“Three Dandelions,” Ensign, Jan. 1997, 30
Some 40 miles west of Chicago, the Fox River winds its way through a dozen or so towns in north-central Illinois. This river has been part of my life as far back as I can remember. As a small child, I walked along its muddy shores looking for shells. As a teenager, I meditated along there. As a young mother, I led my little ones along the riverbank and showed them the beauties of the changing seasons.
Later in life, after a devastating divorce, I began working for a small engineering firm located on a road running alongside the Fox River. I enjoyed my work in mechanical drafting, but I disliked being 12 miles away from my five children, the youngest of whom was just four.
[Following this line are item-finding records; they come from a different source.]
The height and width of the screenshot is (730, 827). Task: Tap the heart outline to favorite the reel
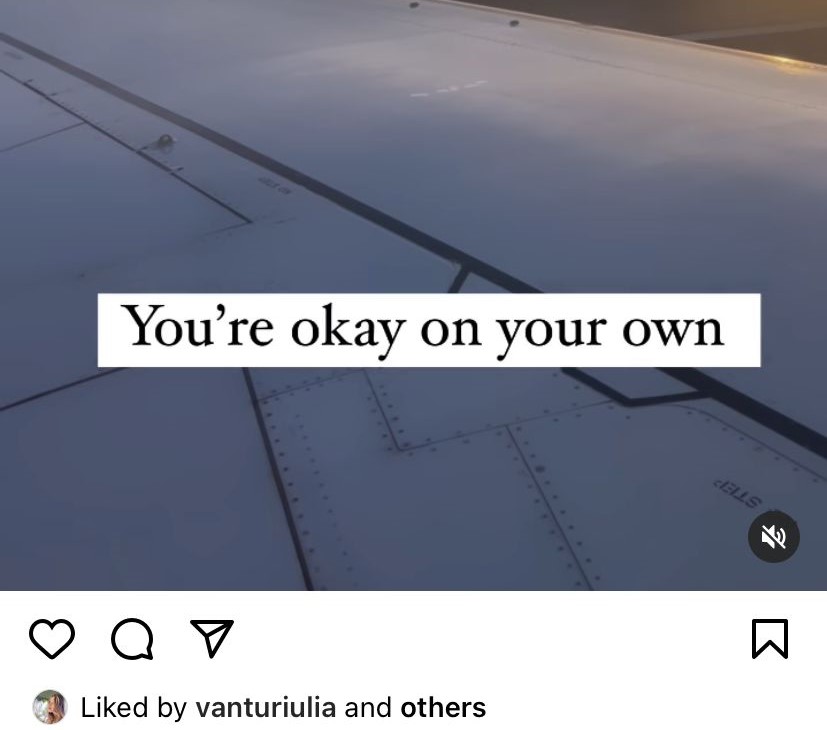point(52,639)
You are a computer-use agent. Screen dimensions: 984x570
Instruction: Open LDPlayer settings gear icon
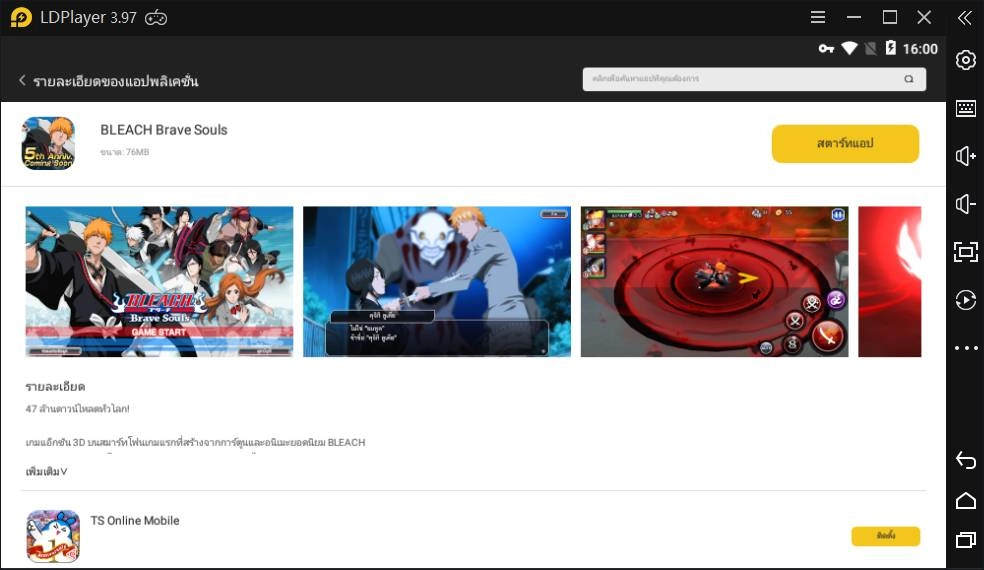click(965, 60)
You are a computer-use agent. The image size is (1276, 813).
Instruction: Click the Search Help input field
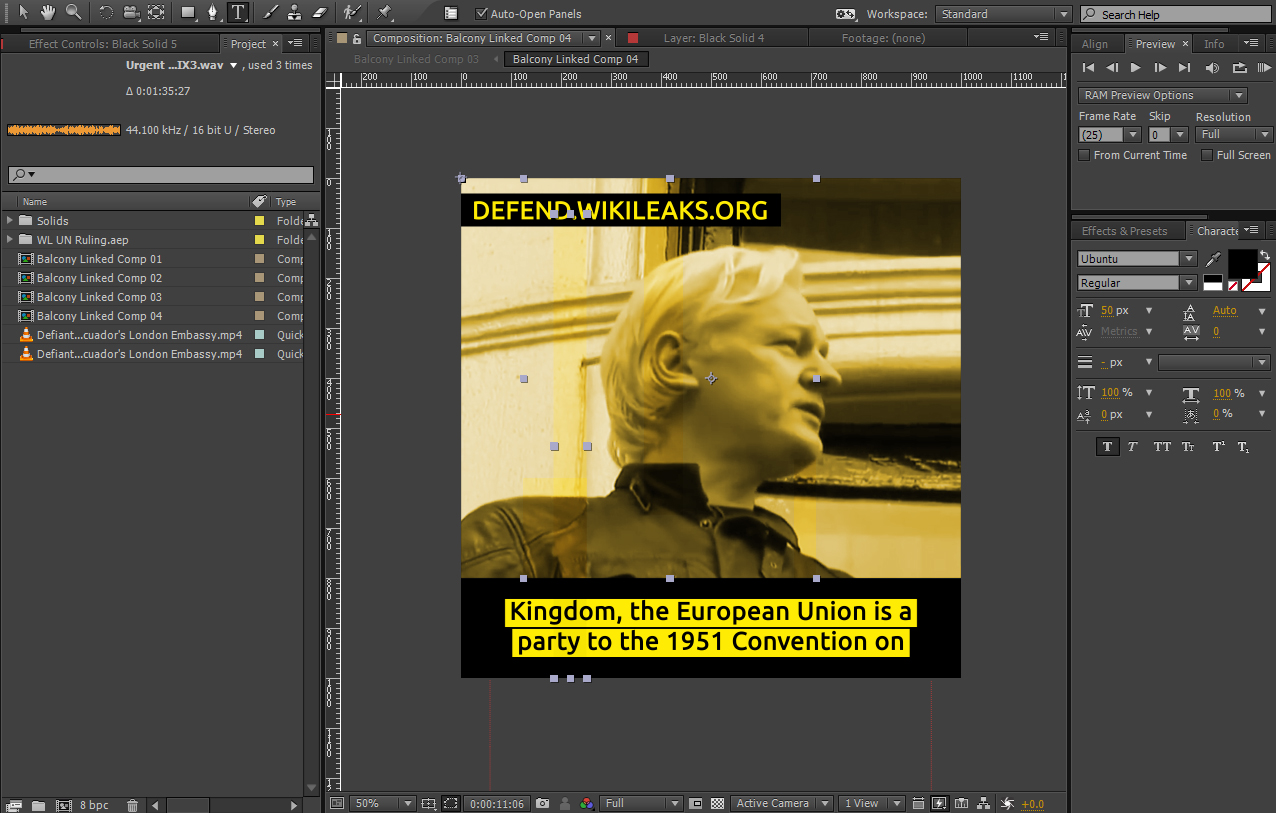point(1180,14)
Circumstances had forced me to be my family’s breadwinner when all I really wanted was to take care of my children.
On my way to work one beautiful spring morning, I decided that at lunchtime I would eat in a vacant lot on the riverbank. The lot was beginning to fill with wildflowers, grass, and weeds, and I felt it would be wonderful to spread my blanket there for 45 minutes and enjoy the spring renewal alongside my familiar river. I had been too busy to appreciate spring so far that year because of working, managing our home, and giving time to my children, who were still recovering from the divorce. Adding to my stress, I had been unable to pay some bills on time.
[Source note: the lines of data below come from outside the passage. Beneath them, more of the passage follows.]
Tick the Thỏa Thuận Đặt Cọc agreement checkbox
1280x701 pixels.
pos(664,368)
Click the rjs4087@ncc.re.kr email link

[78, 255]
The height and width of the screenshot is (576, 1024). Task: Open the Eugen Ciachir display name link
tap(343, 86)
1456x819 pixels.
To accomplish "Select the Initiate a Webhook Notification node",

As I approached the office that morning, I was dismayed to see a grader busily smoothing the vacant lot. Two hours later, workers were spreading gravel, and then they began laying asphalt. My vacant lot was becoming a parking lot. With the many problems threatening to overwhelm me and my family, I felt I could relate to those tender spring plants as they were covered with blackness.
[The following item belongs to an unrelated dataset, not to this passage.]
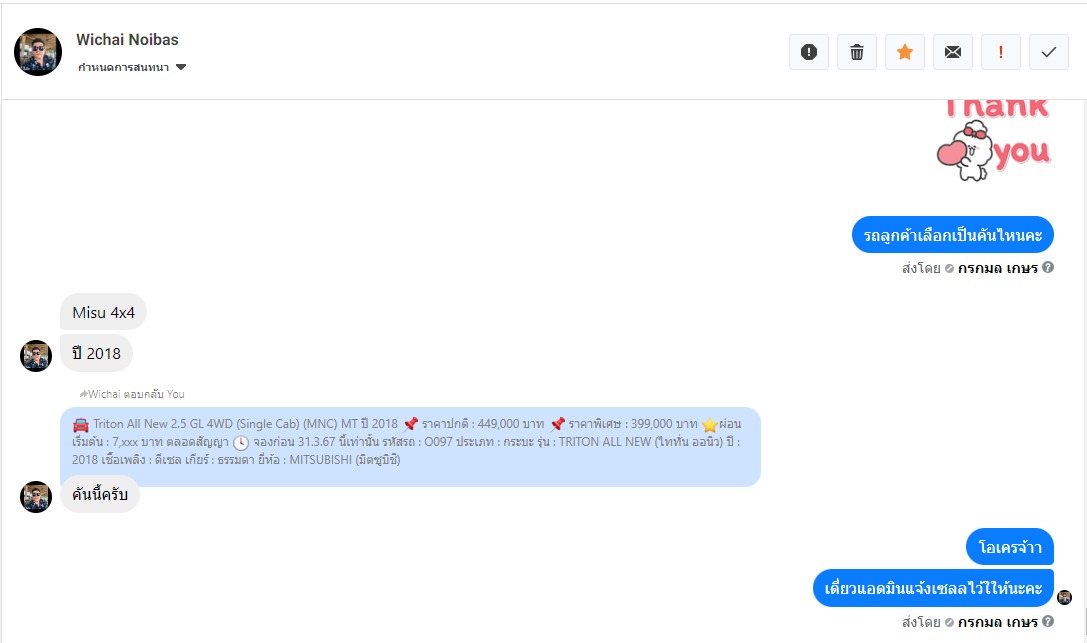Click the help icon beside the bottom sender name
1087x643 pixels.
(x=1048, y=621)
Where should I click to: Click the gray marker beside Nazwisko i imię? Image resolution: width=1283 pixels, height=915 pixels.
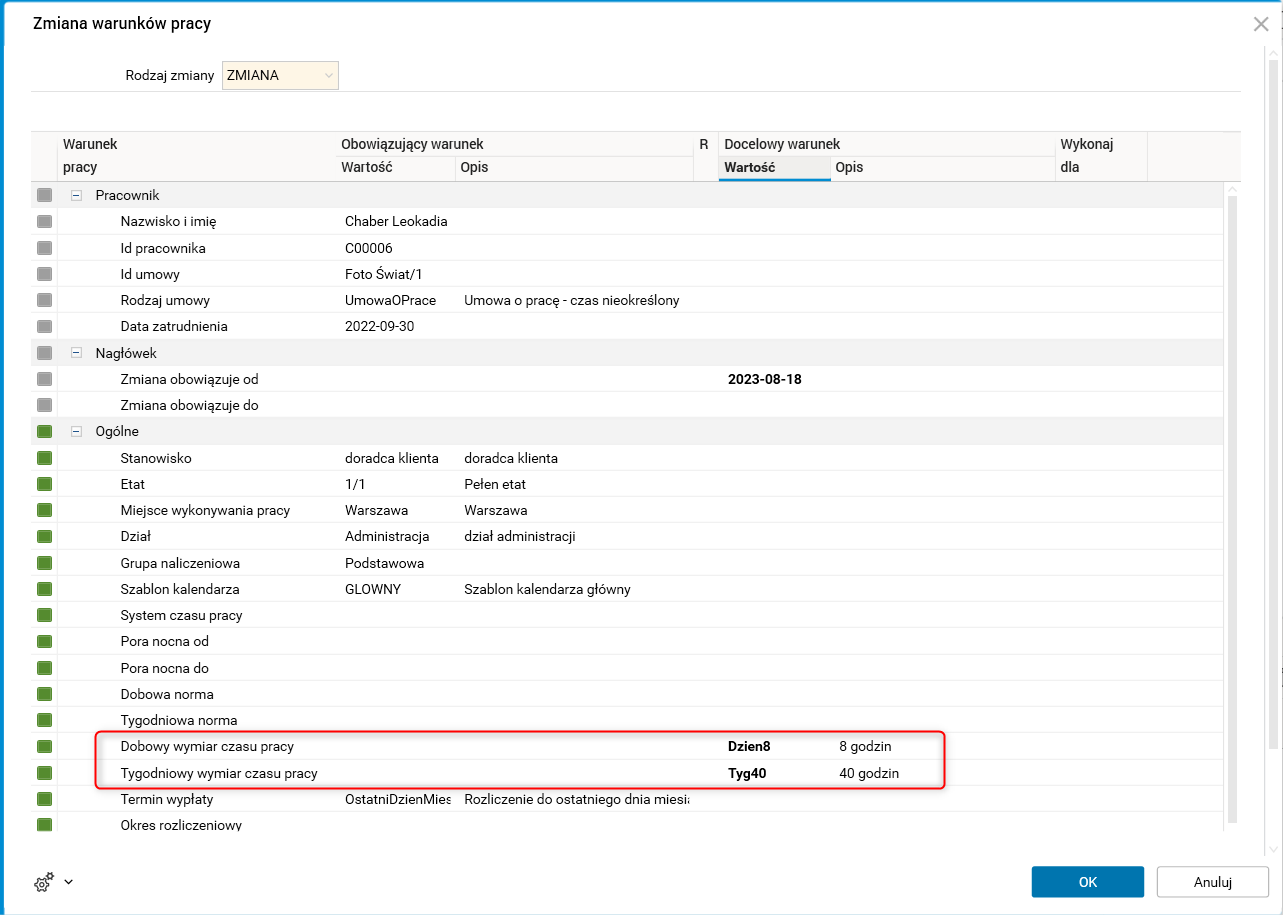coord(44,221)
Some days later, however, I noticed a spot in the blacktop bulging just a little. Two days after that, three little sprouts broke through. They turned out to be dandelions. I don’t believe one dandelion could have broken through on its own, but together the three had gathered enough strength to overcome their obstacle. Heartened by their tenacity, I checked on them frequently. The crack widened as the dandelions grew, and even though cars sometimes ran over them, they eventually bloomed with wonderful yellow flowers.
One day after I’d experienced another crisis at home, the dandelions caught my eye as I walked across the parking lot. I stared at them for a long time, and then I walked to a nearby bridge where I had become accustomed to eating my lunch above the rushing river. “Please help me know what to do,” I prayed. “Help me find strength to meet all my children’s needs. I’m so tired.”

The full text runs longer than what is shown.